We recently upgraded from 2.3.30 to 2.3.41. Ever since, slapd has died about once a week due to an assertion failure. A backtrace is below, but I forgot to disable optimization in the build, so there's been some inlining.
The only assertions in connection_close() are:
assert( connections != NULL ); assert( c != NULL ); [...] assert( c->c_struct_state == SLAP_C_USED ); assert( c->c_conn_state == SLAP_C_CLOSING );
I'm not sure if this gives enough to go on, but I've rebuilt with optimization disabled and have a debugger attached for the next time it fails.
Program received signal SIGABRT, Aborted. [Switching to Thread -1884128336 (LWP 26138)] 0xb7b98947 in raise () from /lib/tls/libc.so.6 #0 0xb7b98947 in raise () from /lib/tls/libc.so.6 #1 0xb7b9a0c9 in abort () from /lib/tls/libc.so.6 #2 0xb7b9205f in __assert_fail () from /lib/tls/libc.so.6 #3 0x0806d052 in connection_close (c=<value optimized out>) at /var/jwm/openldap/servers/slapd/connection.c:680 #4 0x0806d67d in connection_operation (ctx=0x8fb272c8, arg_v=0x993a830) at /var/jwm/openldap/servers/slapd/connection.c:1722 #5 0xb7f14e7f in ldap_int_thread_pool_wrapper (xpool=0x814d358) at /var/jwm/openldap/libraries/libldap_r/tpool.c:478 #6 0xb7ca70bd in start_thread () from /lib/tls/libpthread.so.0 #7 0xb7c3c01e in clone () from /lib/tls/libc.so.6
john
--On Wednesday, March 26, 2008 10:57 AM -0400 John Morrissey jwm@horde.net wrote:
I'm not sure if this gives enough to go on, but I've rebuilt with optimization disabled and have a debugger attached for the next time it fails.

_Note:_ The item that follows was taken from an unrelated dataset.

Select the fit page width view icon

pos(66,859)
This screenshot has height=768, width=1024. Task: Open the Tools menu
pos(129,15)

You may never hit it. I recall having this problem with certain buggy versions of gcc (which is pretty much any version of gcc) in how it optimizes the code. I never build OL with optimizations anymore, as gcc just cannot do the job right.
--Quanah
--
Quanah Gibson-Mount Principal Software Engineer Zimbra, Inc -------------------- Zimbra :: the leader in open source messaging and collaboration
On Wed, Mar 26, 2008 at 12:06:45PM -0700, Quanah Gibson-Mount wrote:
--On Wednesday, March 26, 2008 10:57 AM -0400 John Morrissey jwm@horde.net wrote:
I'm not sure if this gives enough to go on, but I've rebuilt with optimization disabled and have a debugger attached for the next time it fails.
You may never hit it. I recall having this problem with certain buggy versions of gcc (which is pretty much any version of gcc) in how it optimizes the code. I never build OL with optimizations anymore, as gcc just cannot do the job right.

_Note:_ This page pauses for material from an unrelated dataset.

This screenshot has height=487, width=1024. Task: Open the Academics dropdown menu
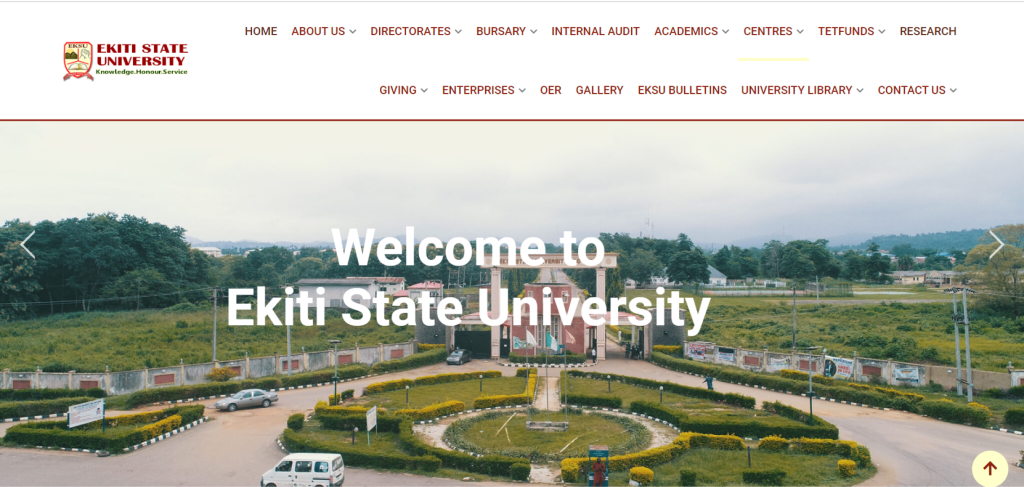[x=692, y=31]
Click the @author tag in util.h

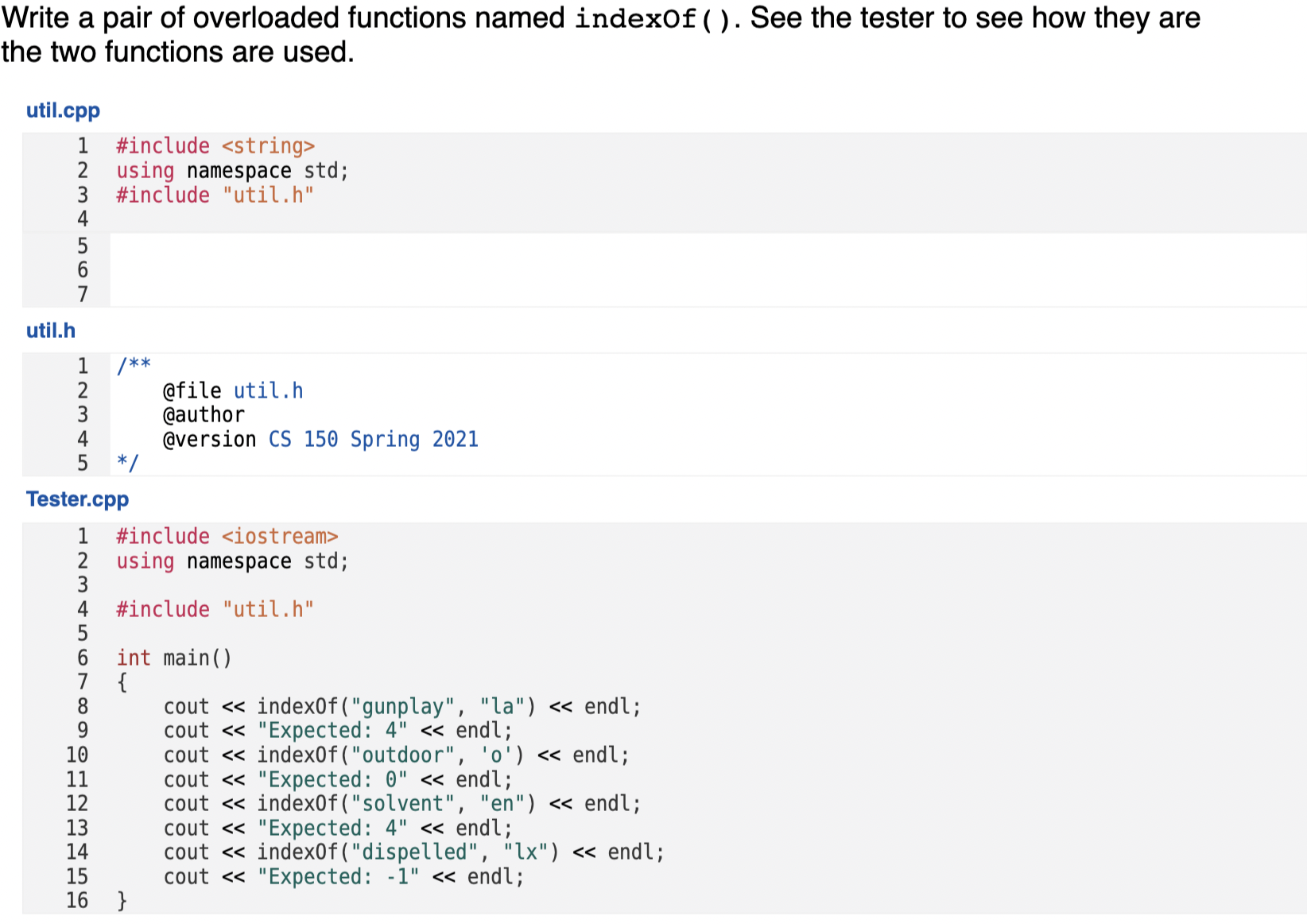pyautogui.click(x=203, y=414)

The unoptimized build crashed earlier today; I only have a partial backtrace (below), but I can try to get a complete one next time if it would be more useful.
The assertion 'c->c_writewaiter == 0' in connection_destroy() is what seems to be failing.
#0 0xb7be3947 in raise () from /lib/tls/libc.so.6 #1 0xb7be50c9 in abort () from /lib/tls/libc.so.6 #2 0xb7bdd05f in __assert_fail () from /lib/tls/libc.so.6 #3 0x08071d03 in connection_destroy (c=0x9036b6a8) at /var/jwm/o2/openldap/servers/slapd/connection.c:680 #4 0x080726ab in connection_close (c=0x9036b6a8) at /var/jwm/o2/openldap/servers/slapd/connection.c:900 #5 0x080740bd in connection_resched (conn=0x9036b6a8) at /var/jwm/o2/openldap/servers/slapd/connection.c:1722 #6 0x08073009 in connection_operation (ctx=0x903672b4, arg_v=0x8245118) at /var/jwm/o2/openldap/servers/slapd/connection.c:1179
john
On Sun, Apr 06, 2008 at 09:41:31PM -0400, John Morrissey wrote:
On Wed, Mar 26, 2008 at 12:06:45PM -0700, Quanah Gibson-Mount wrote:
--On Wednesday, March 26, 2008 10:57 AM -0400 John Morrissey jwm@horde.net wrote:
I'm not sure if this gives enough to go on, but I've rebuilt with optimization disabled and have a debugger attached for the next time it fails.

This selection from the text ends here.